During question time at the special “community meeting” in Catskill’s new Senior Center, the school district’s trustees were invited to confirm or deny that the lawsuit had indeed been filed; that the plaintiff, Stanley Dushane, had accused the trustees of making him the victim of political persecution; that a settlement had been reached; and that in accepting the settlement the trustees had not acted on advice of counsel.
To these questions, posed by a Seeing Greene reporter, Superintendent Kathleen Farrell responded by alluding to a “sealed court document” that “cannot be discussed.” (She also alluded to a “letter of commendation” from the board to Mr Dushane that was included in the confidential agreement). Citing that out-of-court settlement of a “personnel” matter, Dr Farrell declined to say any more about the case. Board President James Garafalo endorsed that position. The other trustees were silent.
Dr Farrell’s response marked the board’s first public acknowledgement of a civil suit that had been filed in June 2003 before State Supreme Court Justice Leslie Stein. Information about the case had never been shared at the board’s public meetings, and had not appeared in the news media, other than the October 25th issue (“The Secret Lawsuit”) of Seeing Greene.
Mr Dushane accused the school trustees—with Morris Darling as president at the time, and Geraldine Wolff as superintendent—of fraud. They had put through a series of administrative changes that included abolition of the Head Janitor position in favor of a Director of Facilities whose educational and technical requirements were relatively rigorous. Mr Dushane did not apply for the new job; he was offered, and accepted, an ordinary custodial appointment. But then he went to court, claiming that in essence he had been the victim of wrongful dismissal, with deprivation of accumulated benefits. In the words of his formal complaint, Catskill’s school trustees engaged in “intentionally misleading” and “defrauding” him; they did so as “retaliation for plaintiff’s involvement in the political activity between local fire hose companies.”
The secret settlement of the secret lawsuit took place last September. According to the best information we have been able to gather, the settlement calls for the trustees to pay Mr Dushane $35,000.
Now for some hunches:
*In deciding to settle and to pay, the trustees were not heeding advice of counsel.

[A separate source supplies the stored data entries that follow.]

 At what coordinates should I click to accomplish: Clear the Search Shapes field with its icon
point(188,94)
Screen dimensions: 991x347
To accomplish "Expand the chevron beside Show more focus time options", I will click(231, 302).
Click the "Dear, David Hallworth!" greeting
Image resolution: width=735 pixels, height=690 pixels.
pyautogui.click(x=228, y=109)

*By settling out of court and acting in secrecy, the trustees have tacitly endorsed serious accusations (fraud, political persecution) against their predecessors (including, in some cases, themselves). Did Mr Dushane withdraw those accusations? Was he asked to do so? The settling parties evidently do not want us to know.
*The board’s rationale for stonewalling is spurious. Although the out-of-court settlement’s immediate terms may be confidential, they do not preclude open acknowledgement of the suit’s existence, open discussion of the formally filed complaint and rejoinder and amended complaint, or discussion of procedures that led to settlement. Moreover, stonewalling cannot be rationalized as appropriate handling of a “personnel” matter. The matter is legal and financial. The trustees evidently have concealed an outlay of taxpayers’ money.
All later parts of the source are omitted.